··· RECORD SET

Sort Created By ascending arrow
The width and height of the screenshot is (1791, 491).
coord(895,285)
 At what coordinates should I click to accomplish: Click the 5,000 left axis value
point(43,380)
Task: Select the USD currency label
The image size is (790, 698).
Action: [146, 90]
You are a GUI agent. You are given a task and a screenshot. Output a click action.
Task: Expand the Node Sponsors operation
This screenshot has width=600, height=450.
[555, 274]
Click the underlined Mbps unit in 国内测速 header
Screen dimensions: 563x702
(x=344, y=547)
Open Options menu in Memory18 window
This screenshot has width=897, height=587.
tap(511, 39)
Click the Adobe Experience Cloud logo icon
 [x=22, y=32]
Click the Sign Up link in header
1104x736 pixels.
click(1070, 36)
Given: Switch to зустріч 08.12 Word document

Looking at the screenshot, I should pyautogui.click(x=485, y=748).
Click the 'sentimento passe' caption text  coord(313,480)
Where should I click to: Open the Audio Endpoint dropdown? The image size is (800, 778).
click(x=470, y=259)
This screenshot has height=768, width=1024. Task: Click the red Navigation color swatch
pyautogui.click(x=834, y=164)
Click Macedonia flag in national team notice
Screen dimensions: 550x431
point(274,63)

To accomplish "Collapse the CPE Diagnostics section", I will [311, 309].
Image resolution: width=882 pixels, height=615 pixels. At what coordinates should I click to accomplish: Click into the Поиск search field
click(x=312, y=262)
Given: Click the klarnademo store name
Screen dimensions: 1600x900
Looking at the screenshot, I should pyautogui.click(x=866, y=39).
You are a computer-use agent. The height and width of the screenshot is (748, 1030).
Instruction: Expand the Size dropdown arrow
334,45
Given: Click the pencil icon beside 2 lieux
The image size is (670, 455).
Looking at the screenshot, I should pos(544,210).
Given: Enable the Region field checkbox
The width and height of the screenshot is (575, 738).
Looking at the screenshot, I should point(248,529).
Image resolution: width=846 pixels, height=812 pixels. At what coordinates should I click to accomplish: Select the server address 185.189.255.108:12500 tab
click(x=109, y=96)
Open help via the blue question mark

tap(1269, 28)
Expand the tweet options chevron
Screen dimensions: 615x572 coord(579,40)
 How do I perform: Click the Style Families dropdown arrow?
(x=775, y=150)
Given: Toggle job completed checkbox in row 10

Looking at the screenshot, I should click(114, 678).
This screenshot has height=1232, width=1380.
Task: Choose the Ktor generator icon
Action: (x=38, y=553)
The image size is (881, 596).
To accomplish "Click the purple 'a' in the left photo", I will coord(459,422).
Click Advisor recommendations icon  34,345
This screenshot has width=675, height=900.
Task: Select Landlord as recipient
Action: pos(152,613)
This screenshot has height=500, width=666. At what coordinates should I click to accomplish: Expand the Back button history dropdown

······

■ **ACTIVITY**
Exactly what appears above must be set down again in full.

■ **SOLUTION TO THE EXERCISE**
Sort Created By ascending arrow
The width and height of the screenshot is (1791, 491).
coord(895,285)
 At what coordinates should I click to accomplish: Click the 5,000 left axis value
point(43,380)
Task: Select the USD currency label
The image size is (790, 698).
Action: [146, 90]
You are a GUI agent. You are given a task and a screenshot. Output a click action.
Task: Expand the Node Sponsors operation
This screenshot has width=600, height=450.
[555, 274]
Click the underlined Mbps unit in 国内测速 header
Screen dimensions: 563x702
(x=344, y=547)
Open Options menu in Memory18 window
This screenshot has width=897, height=587.
tap(511, 39)
Click the Adobe Experience Cloud logo icon
 [x=22, y=32]
Click the Sign Up link in header
1104x736 pixels.
click(1070, 36)
Given: Switch to зустріч 08.12 Word document

Looking at the screenshot, I should pyautogui.click(x=485, y=748).
Click the 'sentimento passe' caption text  coord(313,480)
Where should I click to: Open the Audio Endpoint dropdown? The image size is (800, 778).
click(x=470, y=259)
This screenshot has height=768, width=1024. Task: Click the red Navigation color swatch
pyautogui.click(x=834, y=164)
Click Macedonia flag in national team notice
Screen dimensions: 550x431
point(274,63)

To accomplish "Collapse the CPE Diagnostics section", I will [311, 309].
Image resolution: width=882 pixels, height=615 pixels. At what coordinates should I click to accomplish: Click into the Поиск search field
click(x=312, y=262)
Given: Click the klarnademo store name
Screen dimensions: 1600x900
Looking at the screenshot, I should pyautogui.click(x=866, y=39).
You are a computer-use agent. The height and width of the screenshot is (748, 1030).
Instruction: Expand the Size dropdown arrow
334,45
Given: Click the pencil icon beside 2 lieux
The image size is (670, 455).
Looking at the screenshot, I should pos(544,210).
Given: Enable the Region field checkbox
The width and height of the screenshot is (575, 738).
Looking at the screenshot, I should point(248,529).
Image resolution: width=846 pixels, height=812 pixels. At what coordinates should I click to accomplish: Select the server address 185.189.255.108:12500 tab
click(x=109, y=96)
Open help via the blue question mark

tap(1269, 28)
Expand the tweet options chevron
Screen dimensions: 615x572 coord(579,40)
 How do I perform: Click the Style Families dropdown arrow?
(x=775, y=150)
Given: Toggle job completed checkbox in row 10

Looking at the screenshot, I should click(114, 678).
This screenshot has height=1232, width=1380.
Task: Choose the Ktor generator icon
Action: (x=38, y=553)
The image size is (881, 596).
To accomplish "Click the purple 'a' in the left photo", I will coord(459,422).
Click Advisor recommendations icon  34,345
This screenshot has width=675, height=900.
Task: Select Landlord as recipient
Action: pos(152,613)
This screenshot has height=500, width=666. At what coordinates should I click to accomplish: Expand the Back button history dropdown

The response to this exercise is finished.